* TASK REQUIREMENTS *
Once the line holding "Ja, ik wil 10% korting! (493, 1385)" is found in the listing below, write it out and each later line exactly, up to and including the one holding "[Click to see full image] (1162, 199)".

* TASK MATERIAL *
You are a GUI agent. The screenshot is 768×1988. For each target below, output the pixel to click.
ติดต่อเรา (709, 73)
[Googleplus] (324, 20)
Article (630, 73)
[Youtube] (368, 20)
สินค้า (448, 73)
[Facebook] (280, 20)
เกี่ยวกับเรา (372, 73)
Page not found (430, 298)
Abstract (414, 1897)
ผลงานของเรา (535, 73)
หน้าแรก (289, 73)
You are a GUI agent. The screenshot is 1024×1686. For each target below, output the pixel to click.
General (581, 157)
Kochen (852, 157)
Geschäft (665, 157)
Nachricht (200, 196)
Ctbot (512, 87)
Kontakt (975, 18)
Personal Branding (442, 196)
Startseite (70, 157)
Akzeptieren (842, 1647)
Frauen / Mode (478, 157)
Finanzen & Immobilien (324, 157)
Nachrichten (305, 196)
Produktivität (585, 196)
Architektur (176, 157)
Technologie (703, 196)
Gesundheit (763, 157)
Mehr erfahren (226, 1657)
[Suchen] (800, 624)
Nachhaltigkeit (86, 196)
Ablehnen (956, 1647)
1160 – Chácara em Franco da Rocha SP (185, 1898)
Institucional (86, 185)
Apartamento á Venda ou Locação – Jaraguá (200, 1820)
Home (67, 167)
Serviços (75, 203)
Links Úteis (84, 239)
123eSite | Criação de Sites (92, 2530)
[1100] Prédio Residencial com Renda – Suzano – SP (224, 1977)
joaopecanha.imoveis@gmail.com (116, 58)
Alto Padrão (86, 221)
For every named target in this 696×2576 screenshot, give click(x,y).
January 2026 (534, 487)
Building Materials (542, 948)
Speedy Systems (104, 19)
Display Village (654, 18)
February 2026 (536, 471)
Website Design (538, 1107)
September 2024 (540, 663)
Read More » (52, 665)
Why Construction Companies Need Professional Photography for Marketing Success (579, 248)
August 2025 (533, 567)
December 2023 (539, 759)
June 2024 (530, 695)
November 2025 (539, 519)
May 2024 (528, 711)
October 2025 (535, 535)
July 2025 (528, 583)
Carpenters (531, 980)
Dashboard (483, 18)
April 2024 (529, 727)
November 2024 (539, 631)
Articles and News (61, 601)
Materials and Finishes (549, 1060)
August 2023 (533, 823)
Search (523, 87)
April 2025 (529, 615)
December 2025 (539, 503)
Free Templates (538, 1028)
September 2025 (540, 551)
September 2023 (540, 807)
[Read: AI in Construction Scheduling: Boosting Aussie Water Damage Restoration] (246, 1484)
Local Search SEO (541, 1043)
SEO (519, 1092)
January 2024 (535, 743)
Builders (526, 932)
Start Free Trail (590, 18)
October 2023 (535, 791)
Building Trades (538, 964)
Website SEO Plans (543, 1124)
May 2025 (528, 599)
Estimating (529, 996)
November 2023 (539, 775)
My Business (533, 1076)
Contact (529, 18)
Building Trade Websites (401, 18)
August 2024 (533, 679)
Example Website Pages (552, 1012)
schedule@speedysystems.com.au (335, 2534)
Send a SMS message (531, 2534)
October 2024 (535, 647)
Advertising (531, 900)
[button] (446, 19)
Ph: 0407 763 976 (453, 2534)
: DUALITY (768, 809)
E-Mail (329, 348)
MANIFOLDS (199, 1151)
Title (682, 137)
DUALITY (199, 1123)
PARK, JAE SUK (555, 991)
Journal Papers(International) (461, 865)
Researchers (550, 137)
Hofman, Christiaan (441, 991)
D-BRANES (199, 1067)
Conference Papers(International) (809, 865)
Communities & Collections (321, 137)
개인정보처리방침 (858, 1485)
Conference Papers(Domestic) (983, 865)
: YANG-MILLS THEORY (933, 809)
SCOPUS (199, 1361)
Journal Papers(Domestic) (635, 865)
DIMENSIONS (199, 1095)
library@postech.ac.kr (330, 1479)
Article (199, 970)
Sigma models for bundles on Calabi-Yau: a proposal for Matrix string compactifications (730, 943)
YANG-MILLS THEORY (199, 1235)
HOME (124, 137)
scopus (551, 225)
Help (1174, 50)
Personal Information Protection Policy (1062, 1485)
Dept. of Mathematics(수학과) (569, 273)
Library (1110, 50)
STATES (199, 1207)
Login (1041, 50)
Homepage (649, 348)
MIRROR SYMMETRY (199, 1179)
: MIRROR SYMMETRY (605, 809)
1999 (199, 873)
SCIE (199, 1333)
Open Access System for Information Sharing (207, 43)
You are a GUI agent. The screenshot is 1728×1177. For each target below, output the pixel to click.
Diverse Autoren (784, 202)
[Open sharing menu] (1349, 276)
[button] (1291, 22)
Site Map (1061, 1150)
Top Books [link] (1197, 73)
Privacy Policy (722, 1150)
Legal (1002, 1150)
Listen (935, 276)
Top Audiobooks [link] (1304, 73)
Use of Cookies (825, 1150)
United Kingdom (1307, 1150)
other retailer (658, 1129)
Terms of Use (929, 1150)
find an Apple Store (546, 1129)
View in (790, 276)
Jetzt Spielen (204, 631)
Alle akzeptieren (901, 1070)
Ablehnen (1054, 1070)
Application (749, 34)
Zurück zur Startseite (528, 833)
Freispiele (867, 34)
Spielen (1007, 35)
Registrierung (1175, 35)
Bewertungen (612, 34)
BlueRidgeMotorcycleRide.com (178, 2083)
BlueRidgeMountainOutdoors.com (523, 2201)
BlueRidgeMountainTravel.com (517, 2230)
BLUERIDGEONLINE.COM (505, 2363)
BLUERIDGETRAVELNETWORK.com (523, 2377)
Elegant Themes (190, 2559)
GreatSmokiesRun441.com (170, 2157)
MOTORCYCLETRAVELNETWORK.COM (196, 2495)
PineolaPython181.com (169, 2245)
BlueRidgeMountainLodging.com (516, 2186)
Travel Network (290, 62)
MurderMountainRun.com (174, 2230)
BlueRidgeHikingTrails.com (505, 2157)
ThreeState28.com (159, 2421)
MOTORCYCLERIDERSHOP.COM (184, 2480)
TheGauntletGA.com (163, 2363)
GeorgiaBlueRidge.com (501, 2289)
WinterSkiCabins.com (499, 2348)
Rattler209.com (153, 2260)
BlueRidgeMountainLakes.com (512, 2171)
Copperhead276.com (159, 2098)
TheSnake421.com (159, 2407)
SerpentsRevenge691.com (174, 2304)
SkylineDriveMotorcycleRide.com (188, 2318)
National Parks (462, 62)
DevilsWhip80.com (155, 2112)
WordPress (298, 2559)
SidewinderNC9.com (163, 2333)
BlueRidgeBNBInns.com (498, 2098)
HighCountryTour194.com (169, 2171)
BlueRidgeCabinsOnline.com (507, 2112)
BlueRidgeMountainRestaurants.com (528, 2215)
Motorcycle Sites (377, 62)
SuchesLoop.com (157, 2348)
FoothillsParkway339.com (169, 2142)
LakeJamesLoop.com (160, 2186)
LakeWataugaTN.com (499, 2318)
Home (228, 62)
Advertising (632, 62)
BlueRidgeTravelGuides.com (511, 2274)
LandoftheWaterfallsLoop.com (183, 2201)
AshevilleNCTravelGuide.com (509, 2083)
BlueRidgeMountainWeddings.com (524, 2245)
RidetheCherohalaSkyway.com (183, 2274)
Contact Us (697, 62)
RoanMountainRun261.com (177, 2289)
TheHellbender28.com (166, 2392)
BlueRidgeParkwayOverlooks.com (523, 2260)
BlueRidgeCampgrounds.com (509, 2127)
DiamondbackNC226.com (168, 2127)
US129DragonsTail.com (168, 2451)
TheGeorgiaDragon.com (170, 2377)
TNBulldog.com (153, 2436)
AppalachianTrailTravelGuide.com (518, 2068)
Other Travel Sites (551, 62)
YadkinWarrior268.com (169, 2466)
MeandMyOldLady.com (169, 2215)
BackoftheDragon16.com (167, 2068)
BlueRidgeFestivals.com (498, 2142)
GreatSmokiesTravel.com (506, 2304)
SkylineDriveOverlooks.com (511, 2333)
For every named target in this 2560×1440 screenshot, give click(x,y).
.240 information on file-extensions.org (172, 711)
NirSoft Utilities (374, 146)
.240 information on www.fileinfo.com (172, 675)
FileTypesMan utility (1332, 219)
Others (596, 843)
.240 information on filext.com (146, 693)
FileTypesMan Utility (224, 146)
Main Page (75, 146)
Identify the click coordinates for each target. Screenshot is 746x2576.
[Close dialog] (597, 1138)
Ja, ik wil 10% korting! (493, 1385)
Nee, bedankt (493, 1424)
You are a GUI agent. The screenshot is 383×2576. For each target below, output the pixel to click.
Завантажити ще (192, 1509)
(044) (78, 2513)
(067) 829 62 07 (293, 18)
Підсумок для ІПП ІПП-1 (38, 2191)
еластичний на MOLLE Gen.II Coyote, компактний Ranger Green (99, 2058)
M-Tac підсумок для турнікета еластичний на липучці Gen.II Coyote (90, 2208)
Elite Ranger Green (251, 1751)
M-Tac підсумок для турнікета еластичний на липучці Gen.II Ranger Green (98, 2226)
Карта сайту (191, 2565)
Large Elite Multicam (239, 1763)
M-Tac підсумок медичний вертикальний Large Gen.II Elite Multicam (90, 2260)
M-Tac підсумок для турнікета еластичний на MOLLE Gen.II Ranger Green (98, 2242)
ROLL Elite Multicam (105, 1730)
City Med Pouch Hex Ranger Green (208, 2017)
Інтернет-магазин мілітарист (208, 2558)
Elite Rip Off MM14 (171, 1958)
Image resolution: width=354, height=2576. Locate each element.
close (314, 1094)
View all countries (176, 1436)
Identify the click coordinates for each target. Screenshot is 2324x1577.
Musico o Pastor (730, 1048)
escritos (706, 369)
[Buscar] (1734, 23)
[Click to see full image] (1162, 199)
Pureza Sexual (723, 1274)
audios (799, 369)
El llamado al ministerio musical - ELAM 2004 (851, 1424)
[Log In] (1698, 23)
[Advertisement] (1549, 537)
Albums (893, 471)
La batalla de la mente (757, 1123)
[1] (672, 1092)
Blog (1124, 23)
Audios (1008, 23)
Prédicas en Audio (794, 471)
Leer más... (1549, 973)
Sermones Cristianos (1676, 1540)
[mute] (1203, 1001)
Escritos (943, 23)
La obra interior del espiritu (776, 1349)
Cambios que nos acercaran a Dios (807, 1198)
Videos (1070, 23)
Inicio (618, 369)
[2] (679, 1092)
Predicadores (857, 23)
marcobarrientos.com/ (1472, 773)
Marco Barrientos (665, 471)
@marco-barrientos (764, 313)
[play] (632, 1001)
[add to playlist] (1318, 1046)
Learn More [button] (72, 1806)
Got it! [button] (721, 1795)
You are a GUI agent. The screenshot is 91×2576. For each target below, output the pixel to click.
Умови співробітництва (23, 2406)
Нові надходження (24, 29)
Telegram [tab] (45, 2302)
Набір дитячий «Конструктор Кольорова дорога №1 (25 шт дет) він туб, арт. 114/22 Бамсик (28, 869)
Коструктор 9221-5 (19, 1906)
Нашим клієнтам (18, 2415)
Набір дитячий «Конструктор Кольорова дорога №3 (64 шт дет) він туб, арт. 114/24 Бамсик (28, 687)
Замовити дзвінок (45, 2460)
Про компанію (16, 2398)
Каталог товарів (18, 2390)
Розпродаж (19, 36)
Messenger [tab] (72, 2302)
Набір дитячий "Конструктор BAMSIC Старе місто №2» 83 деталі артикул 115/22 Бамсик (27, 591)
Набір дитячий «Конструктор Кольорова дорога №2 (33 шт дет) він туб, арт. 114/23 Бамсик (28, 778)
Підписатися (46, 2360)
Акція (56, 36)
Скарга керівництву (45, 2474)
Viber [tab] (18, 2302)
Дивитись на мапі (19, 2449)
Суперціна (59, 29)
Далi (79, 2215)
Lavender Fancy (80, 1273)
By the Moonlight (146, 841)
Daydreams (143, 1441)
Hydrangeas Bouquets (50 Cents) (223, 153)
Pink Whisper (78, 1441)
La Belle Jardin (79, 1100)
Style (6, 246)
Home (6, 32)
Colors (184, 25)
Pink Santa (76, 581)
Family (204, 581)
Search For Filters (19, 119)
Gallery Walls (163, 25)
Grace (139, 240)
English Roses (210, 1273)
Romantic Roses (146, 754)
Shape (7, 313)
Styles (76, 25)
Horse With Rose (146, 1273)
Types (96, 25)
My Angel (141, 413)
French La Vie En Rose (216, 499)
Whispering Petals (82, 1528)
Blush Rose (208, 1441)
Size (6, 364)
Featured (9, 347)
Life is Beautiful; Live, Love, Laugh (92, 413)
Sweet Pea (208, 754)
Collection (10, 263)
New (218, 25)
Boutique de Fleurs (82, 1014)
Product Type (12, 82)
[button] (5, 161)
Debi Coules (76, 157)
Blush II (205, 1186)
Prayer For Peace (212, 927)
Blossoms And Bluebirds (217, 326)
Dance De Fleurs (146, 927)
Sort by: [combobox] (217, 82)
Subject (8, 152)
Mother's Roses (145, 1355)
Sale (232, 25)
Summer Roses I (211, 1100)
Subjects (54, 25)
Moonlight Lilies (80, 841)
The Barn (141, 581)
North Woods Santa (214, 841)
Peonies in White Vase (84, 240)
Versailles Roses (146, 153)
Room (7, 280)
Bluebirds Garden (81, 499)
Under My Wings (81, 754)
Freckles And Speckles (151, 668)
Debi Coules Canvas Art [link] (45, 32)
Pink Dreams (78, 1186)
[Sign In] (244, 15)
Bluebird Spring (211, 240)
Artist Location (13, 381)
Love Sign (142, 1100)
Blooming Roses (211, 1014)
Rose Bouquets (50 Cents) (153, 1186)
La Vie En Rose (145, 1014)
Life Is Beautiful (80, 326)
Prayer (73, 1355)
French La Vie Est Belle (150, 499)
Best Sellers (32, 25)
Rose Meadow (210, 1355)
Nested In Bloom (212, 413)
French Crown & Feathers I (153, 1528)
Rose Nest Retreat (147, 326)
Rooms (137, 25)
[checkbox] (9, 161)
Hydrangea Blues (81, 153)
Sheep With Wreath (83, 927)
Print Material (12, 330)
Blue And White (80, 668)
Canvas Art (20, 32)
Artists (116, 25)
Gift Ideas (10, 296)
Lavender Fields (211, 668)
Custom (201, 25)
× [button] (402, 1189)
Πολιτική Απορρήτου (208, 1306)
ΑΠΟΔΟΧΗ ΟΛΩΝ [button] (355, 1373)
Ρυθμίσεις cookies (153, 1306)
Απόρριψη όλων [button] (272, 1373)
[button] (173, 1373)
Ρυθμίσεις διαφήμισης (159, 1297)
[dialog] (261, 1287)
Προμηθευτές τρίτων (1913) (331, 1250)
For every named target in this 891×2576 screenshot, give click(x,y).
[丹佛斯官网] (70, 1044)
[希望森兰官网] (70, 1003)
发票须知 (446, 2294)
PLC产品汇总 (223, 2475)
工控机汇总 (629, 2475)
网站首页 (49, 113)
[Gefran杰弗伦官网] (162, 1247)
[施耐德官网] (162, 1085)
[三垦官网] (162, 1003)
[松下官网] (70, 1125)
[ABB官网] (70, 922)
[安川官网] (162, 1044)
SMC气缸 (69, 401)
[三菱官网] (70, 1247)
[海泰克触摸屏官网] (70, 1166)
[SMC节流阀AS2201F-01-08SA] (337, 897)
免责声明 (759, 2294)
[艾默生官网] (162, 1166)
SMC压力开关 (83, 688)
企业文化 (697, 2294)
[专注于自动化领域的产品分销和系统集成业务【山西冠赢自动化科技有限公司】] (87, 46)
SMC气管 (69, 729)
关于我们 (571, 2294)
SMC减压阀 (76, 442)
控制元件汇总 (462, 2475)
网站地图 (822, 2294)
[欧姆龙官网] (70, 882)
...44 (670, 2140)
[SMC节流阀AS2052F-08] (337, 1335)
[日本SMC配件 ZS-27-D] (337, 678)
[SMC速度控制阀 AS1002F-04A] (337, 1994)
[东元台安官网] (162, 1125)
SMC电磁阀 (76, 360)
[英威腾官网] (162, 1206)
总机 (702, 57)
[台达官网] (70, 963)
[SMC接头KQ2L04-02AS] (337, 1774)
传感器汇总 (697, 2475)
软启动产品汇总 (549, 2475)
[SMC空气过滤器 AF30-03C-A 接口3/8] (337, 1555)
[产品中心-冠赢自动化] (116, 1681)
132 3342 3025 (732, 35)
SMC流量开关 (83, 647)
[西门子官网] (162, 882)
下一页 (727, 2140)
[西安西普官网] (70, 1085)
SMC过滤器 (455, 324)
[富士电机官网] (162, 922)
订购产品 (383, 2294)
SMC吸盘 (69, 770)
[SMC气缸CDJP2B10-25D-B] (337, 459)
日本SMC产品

* OUTPUT FOR THIS EXERCISE *
Ja, ik wil 10% korting! (493, 1385)
Nee, bedankt (493, 1424)
You are a GUI agent. The screenshot is 383×2576. For each target below, output the pixel to click.
Завантажити ще (192, 1509)
(044) (78, 2513)
(067) 829 62 07 (293, 18)
Підсумок для ІПП ІПП-1 (38, 2191)
еластичний на MOLLE Gen.II Coyote, компактний Ranger Green (99, 2058)
M-Tac підсумок для турнікета еластичний на липучці Gen.II Coyote (90, 2208)
Elite Ranger Green (251, 1751)
M-Tac підсумок для турнікета еластичний на липучці Gen.II Ranger Green (98, 2226)
Карта сайту (191, 2565)
Large Elite Multicam (239, 1763)
M-Tac підсумок медичний вертикальний Large Gen.II Elite Multicam (90, 2260)
M-Tac підсумок для турнікета еластичний на MOLLE Gen.II Ranger Green (98, 2242)
ROLL Elite Multicam (105, 1730)
City Med Pouch Hex Ranger Green (208, 2017)
Інтернет-магазин мілітарист (208, 2558)
Elite Rip Off MM14 (171, 1958)
Image resolution: width=354, height=2576. Locate each element.
close (314, 1094)
View all countries (176, 1436)
Identify the click coordinates for each target. Screenshot is 2324x1577.
Musico o Pastor (730, 1048)
escritos (706, 369)
[Buscar] (1734, 23)
[Click to see full image] (1162, 199)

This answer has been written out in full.